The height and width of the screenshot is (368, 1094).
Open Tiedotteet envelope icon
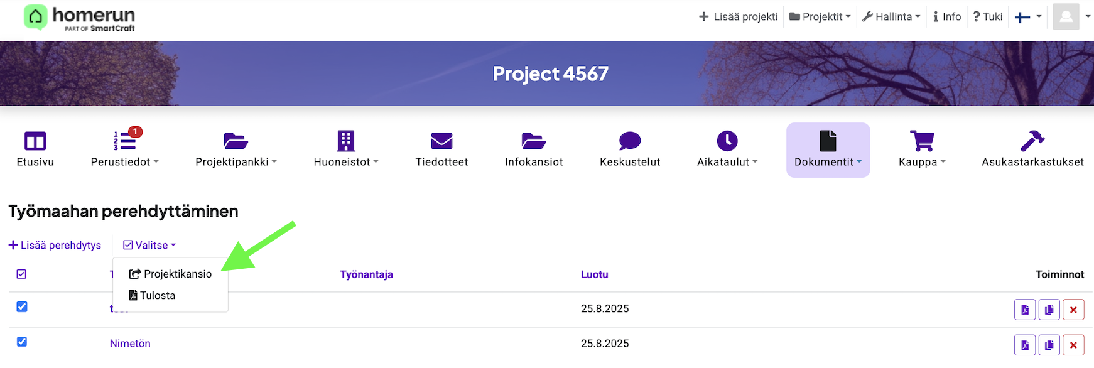(441, 141)
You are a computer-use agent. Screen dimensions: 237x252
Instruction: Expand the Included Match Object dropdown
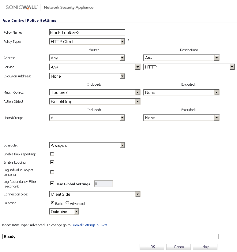click(95, 92)
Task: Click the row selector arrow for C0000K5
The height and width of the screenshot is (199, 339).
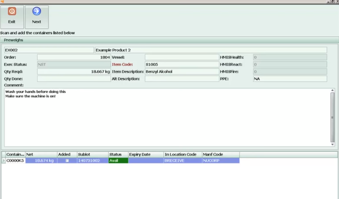Action: click(x=3, y=161)
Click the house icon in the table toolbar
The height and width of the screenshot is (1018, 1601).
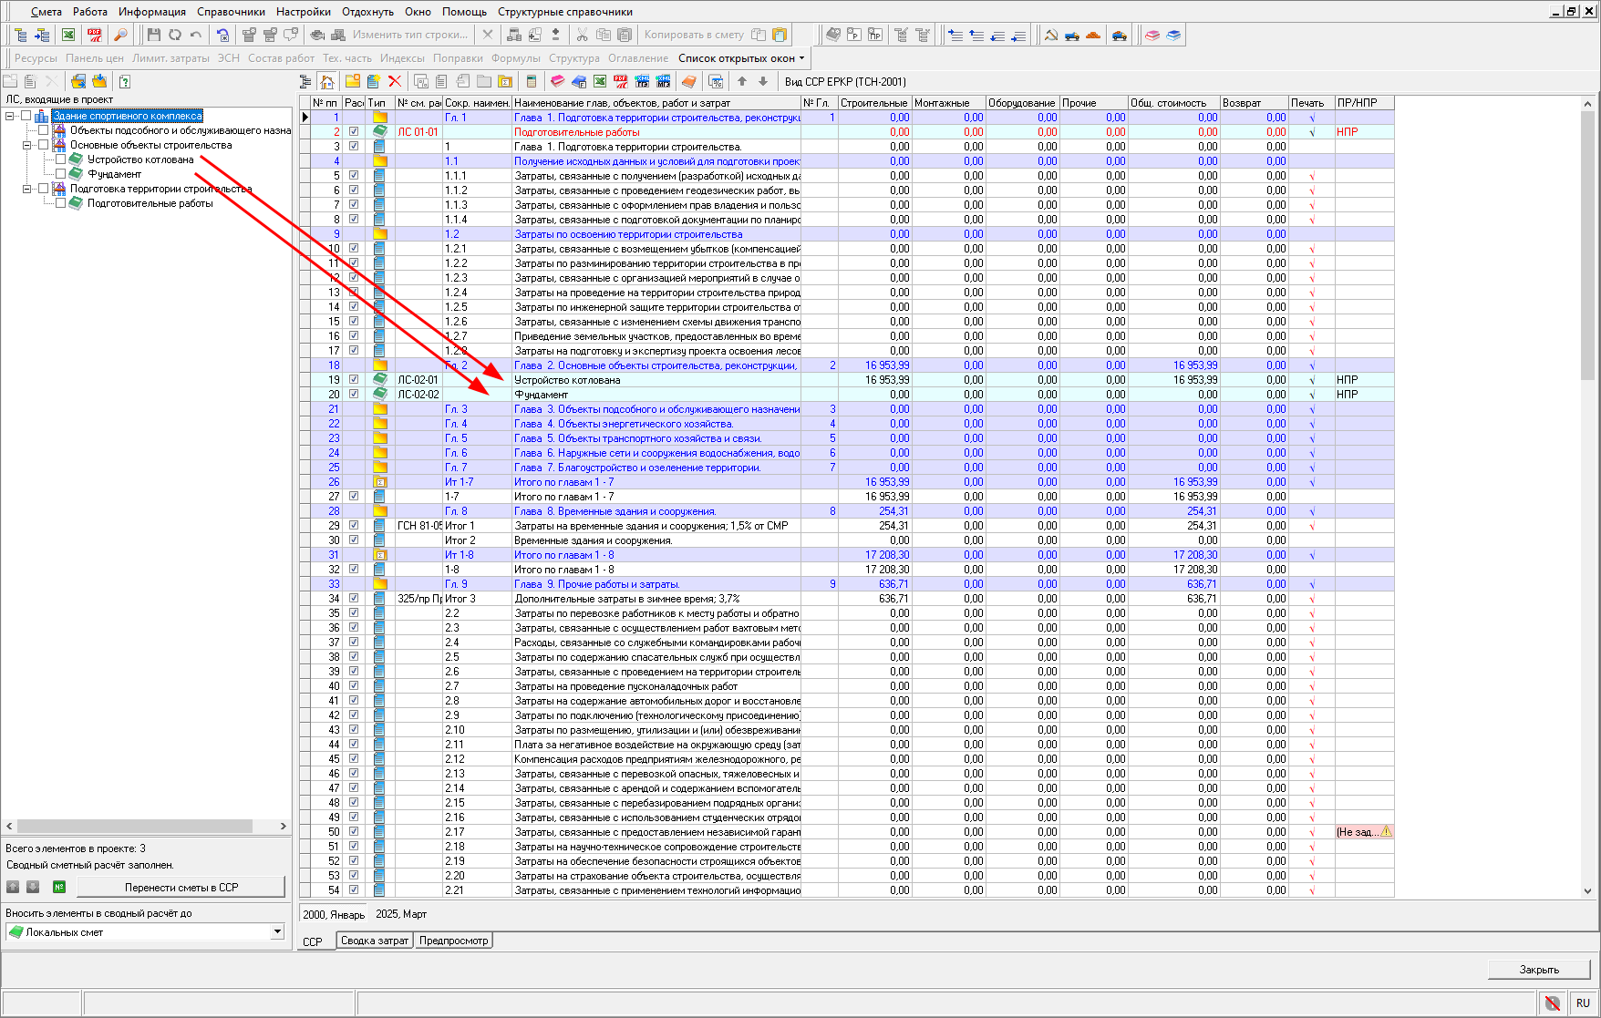pos(327,82)
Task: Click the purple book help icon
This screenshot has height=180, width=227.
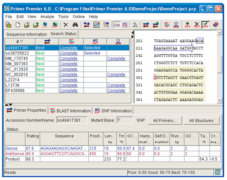Action: click(x=215, y=25)
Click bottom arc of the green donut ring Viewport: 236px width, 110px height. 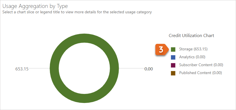pos(84,98)
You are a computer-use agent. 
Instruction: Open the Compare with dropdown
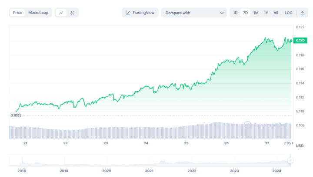[193, 13]
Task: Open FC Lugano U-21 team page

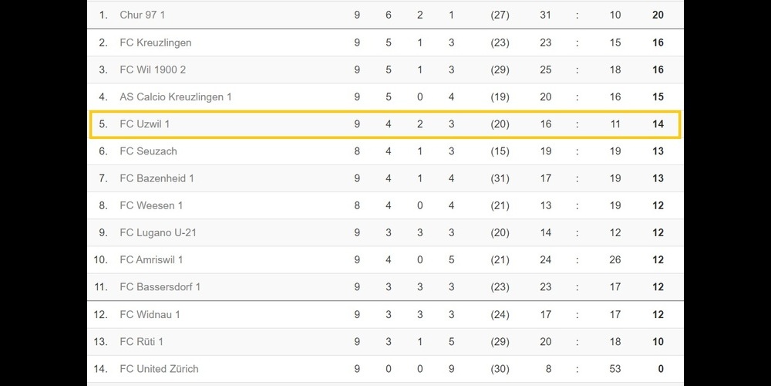Action: point(158,232)
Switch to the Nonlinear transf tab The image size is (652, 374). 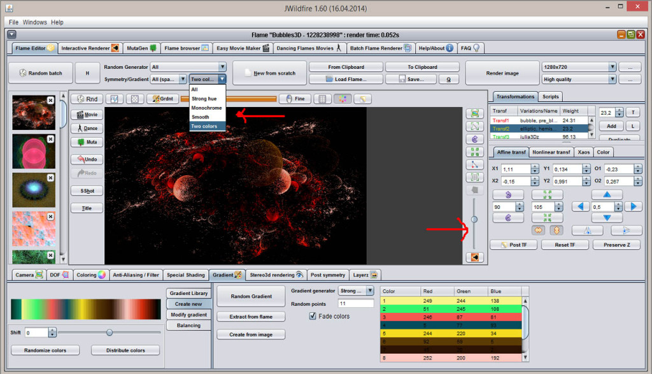point(551,152)
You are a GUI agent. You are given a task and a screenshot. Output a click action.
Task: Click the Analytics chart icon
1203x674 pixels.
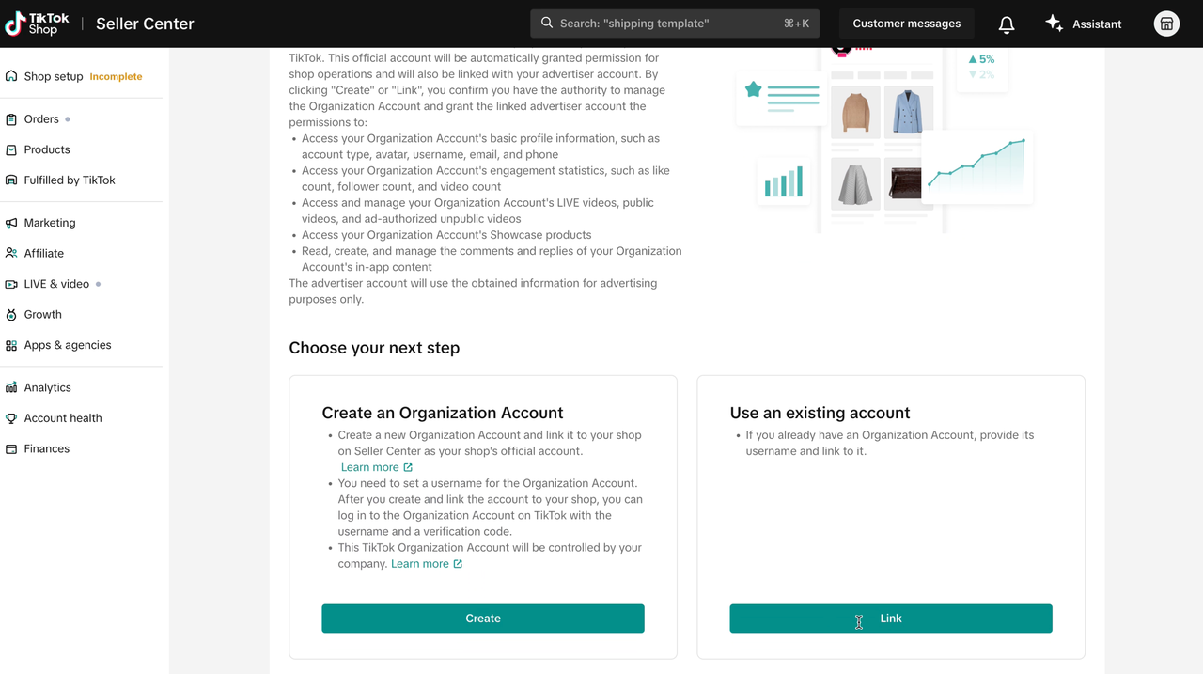[11, 387]
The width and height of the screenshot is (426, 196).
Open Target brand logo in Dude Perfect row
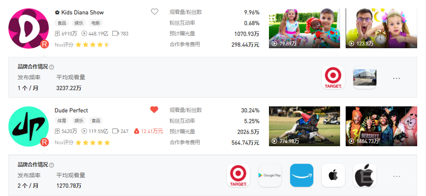[238, 175]
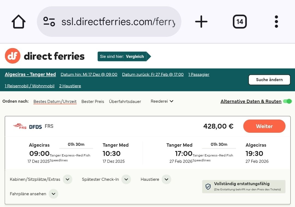This screenshot has width=295, height=207.
Task: Click the direct ferries logo
Action: pyautogui.click(x=45, y=56)
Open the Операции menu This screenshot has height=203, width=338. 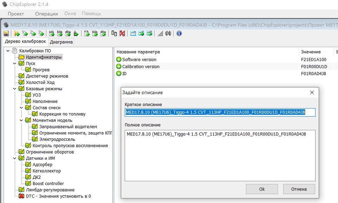pos(46,14)
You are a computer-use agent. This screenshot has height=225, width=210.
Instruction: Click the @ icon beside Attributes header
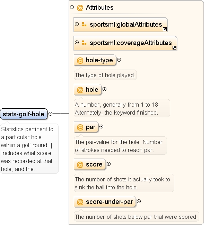80,8
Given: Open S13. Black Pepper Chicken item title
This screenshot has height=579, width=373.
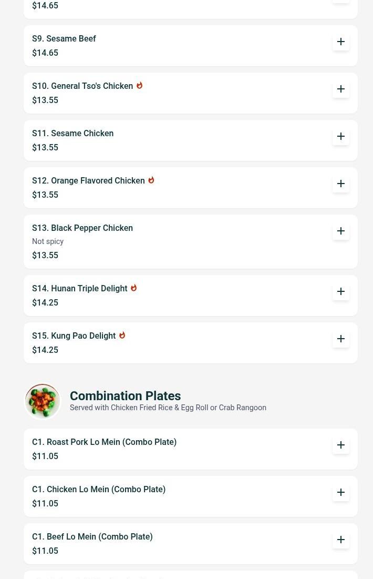Looking at the screenshot, I should click(x=82, y=228).
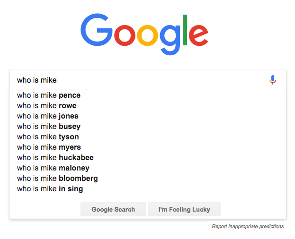The image size is (295, 239).
Task: Pick the 'who is mike maloney' suggestion
Action: tap(148, 168)
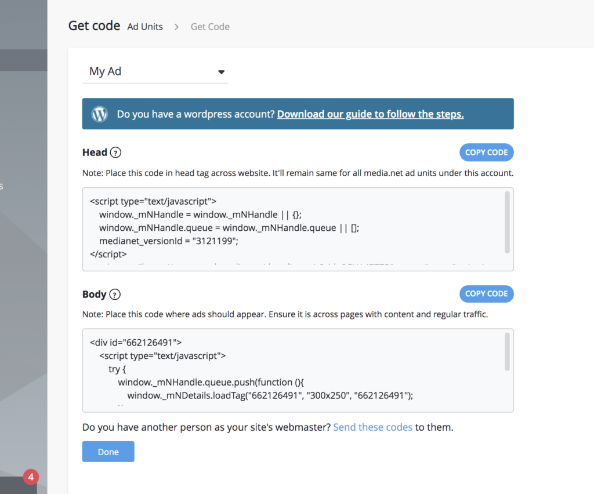Click inside the Head script code area
Image resolution: width=594 pixels, height=494 pixels.
point(294,229)
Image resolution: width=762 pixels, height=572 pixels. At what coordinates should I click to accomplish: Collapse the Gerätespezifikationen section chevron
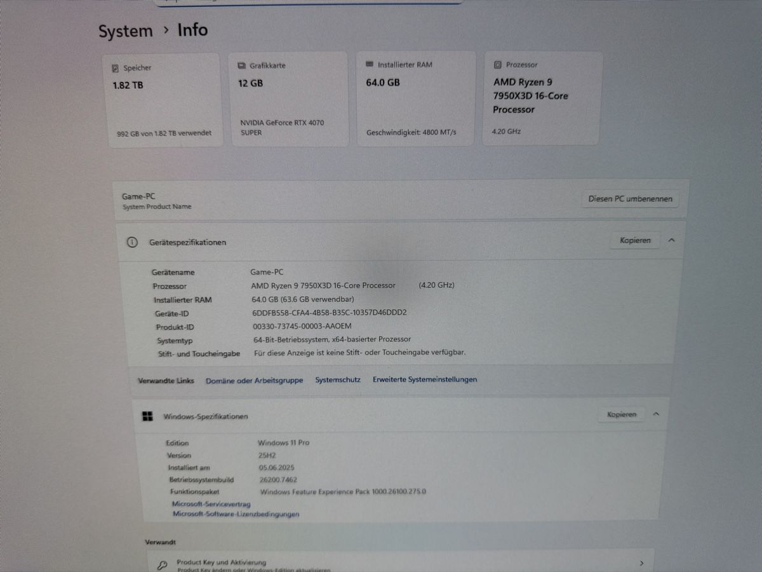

::::

List every line of the data above that contains the word "Instruction".

In response ::
Instruction: Expand the Included Match Object dropdown
Instruction: Open the Compare with dropdown
Instruction: Click the @ icon beside Attributes header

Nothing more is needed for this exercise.